Check each line below for the word "Given", then please report how many lines have it and nothing more.

[Saved entries]
"""

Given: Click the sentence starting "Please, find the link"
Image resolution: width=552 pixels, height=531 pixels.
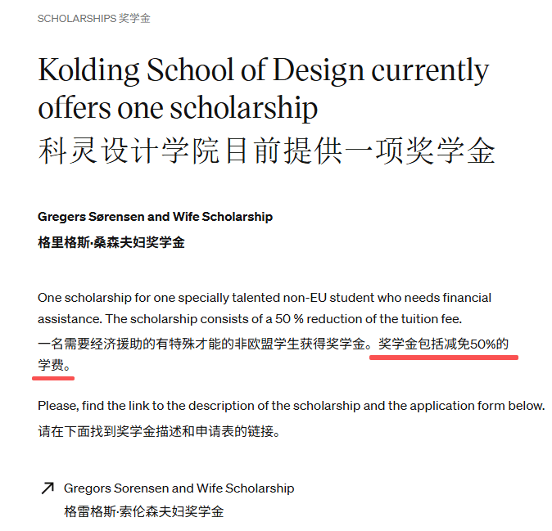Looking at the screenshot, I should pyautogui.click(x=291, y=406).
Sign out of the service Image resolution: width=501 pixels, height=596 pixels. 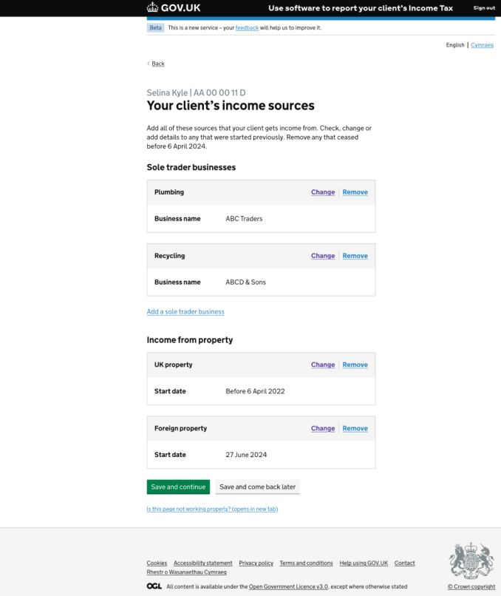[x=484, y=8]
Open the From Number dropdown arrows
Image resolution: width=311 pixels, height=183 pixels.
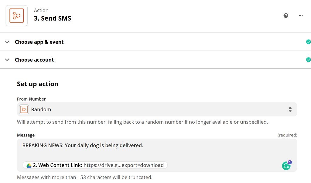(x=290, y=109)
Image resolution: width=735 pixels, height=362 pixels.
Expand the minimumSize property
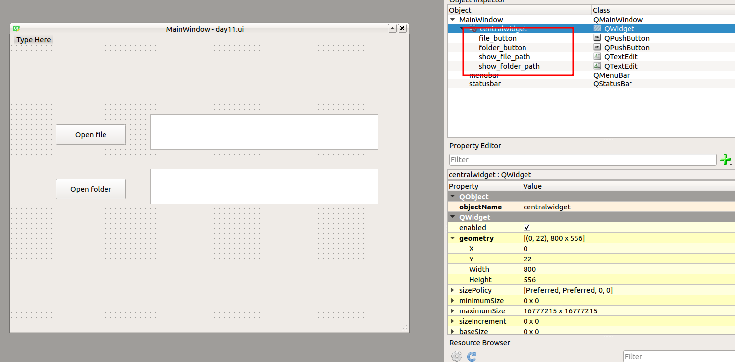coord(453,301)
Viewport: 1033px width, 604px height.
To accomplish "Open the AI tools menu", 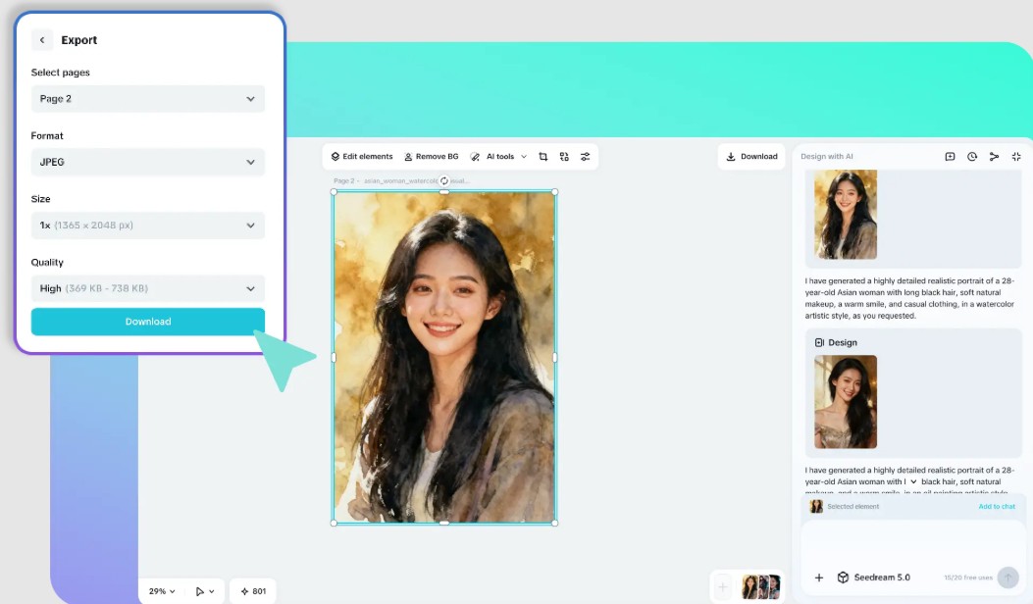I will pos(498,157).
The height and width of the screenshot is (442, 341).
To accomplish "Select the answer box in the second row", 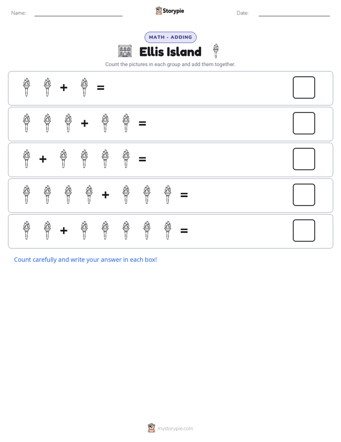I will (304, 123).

"""
"""

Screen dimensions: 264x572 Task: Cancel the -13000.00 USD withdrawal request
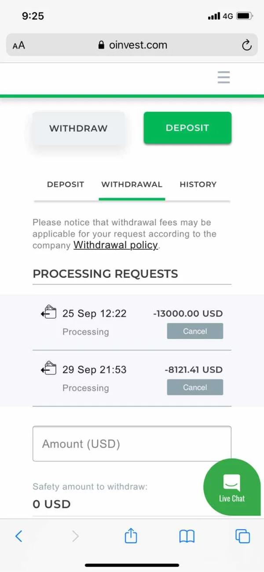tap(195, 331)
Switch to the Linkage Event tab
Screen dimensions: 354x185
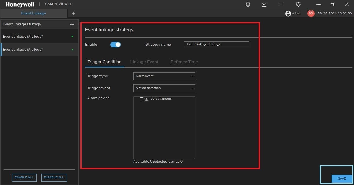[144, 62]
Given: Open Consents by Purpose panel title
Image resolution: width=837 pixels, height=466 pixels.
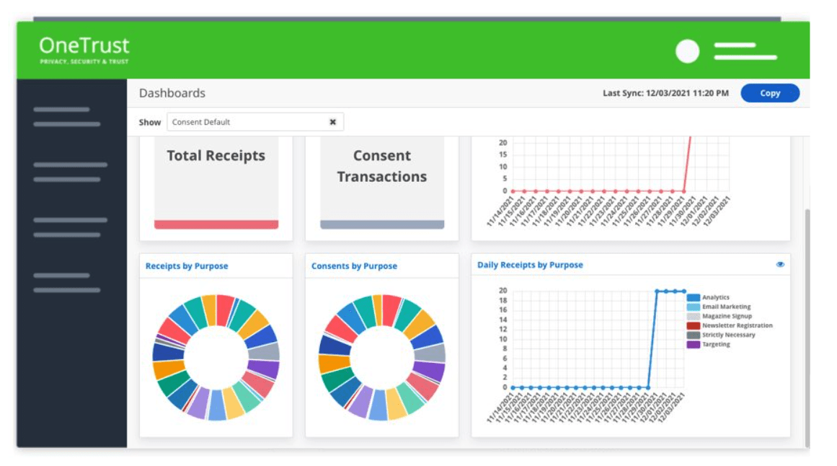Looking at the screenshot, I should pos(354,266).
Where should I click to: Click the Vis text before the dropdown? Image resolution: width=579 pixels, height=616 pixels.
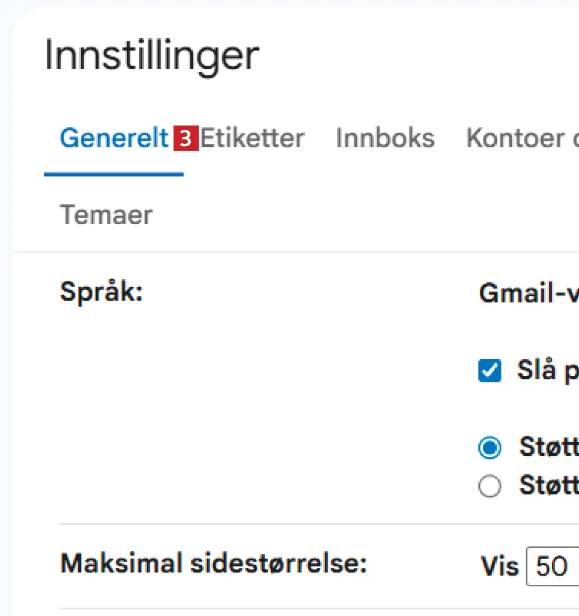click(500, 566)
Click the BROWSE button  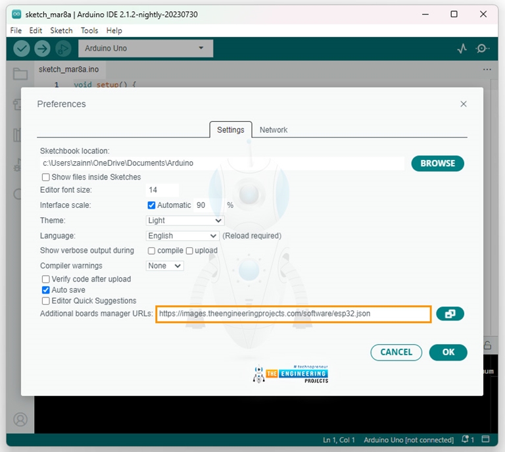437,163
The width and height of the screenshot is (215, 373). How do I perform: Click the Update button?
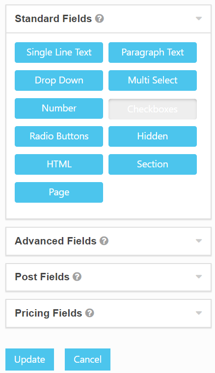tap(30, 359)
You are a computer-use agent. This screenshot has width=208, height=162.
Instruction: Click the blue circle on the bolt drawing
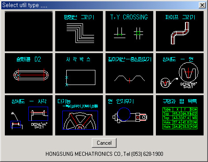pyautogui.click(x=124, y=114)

"""

:: Solution for this problem ::
2